In that case an applicant must be awarded the difference between the
amount obtained from the Constitutional Court and an amount that
would not have been regarded as manifestly unreasonable compared with
the amounts awarded by the Court. An applicant should also be awarded
an amount in respect of stages of the proceedings that may not have
been taken into account by the Constitutional Court (see, mutatis
mutandis, Cocchiarella v. Italy [GC],
cited above, §§ 139-141).
- Accordingly,
the applicant shall be awarded the total sum of EUR 3,300 in respect
of non-pecuniary damage, plus any tax that may be chargeable on that
amount.
B. Costs and expenses
- The
applicant did not submit a claim for the costs and expenses.
Accordingly, the Court considers that there is no call to award her
any sum on that account.
C. Default interest
- The
Court considers it appropriate that the default interest should be
based on the marginal lending rate of the European Central Bank, to
which should be added three percentage points.
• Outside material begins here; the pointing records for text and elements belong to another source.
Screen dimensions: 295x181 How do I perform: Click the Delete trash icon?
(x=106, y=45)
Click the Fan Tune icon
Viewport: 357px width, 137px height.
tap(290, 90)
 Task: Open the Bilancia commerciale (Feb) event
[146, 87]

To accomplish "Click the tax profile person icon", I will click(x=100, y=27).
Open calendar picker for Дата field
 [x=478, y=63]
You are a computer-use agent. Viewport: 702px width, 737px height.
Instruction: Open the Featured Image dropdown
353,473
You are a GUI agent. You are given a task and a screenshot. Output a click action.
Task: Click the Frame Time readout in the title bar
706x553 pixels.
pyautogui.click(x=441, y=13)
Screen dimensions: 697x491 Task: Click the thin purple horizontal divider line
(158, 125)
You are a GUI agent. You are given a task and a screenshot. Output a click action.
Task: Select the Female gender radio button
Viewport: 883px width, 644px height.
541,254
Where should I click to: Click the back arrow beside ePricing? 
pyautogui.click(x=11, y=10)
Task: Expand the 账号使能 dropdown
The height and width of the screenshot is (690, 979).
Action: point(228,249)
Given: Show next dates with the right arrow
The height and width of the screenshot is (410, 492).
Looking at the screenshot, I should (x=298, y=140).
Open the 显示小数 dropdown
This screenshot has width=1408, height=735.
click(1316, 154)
FOR THESE REASONS, THE COURT UNANIMOUSLY
- Declares the application admissible;
- Holds that there has been a violation of Article
6 § 1 of the Convention;
- Holds
(a) that
the respondent State is to pay the applicant, within three months
from the date on which the judgment becomes final in accordance with
Article 44 § 2 of the Convention, EUR 3,300
(three thousand three hundred euros) in respect of non-pecuniary
damage, to be converted into the national currency of the respondent
State at a rate applicable at the date of settlement, plus any tax
that may be chargeable;
(b) that
from the expiry of the above-mentioned three months until settlement
simple interest shall be payable on the above amounts at a rate equal
to the marginal lending rate of the European Central Bank during the
default period plus three percentage points;
Done in English, and notified in writing on 25 October 2007, pursuant
to Rule 77 §§ 2 and 3 of the Rules of Court.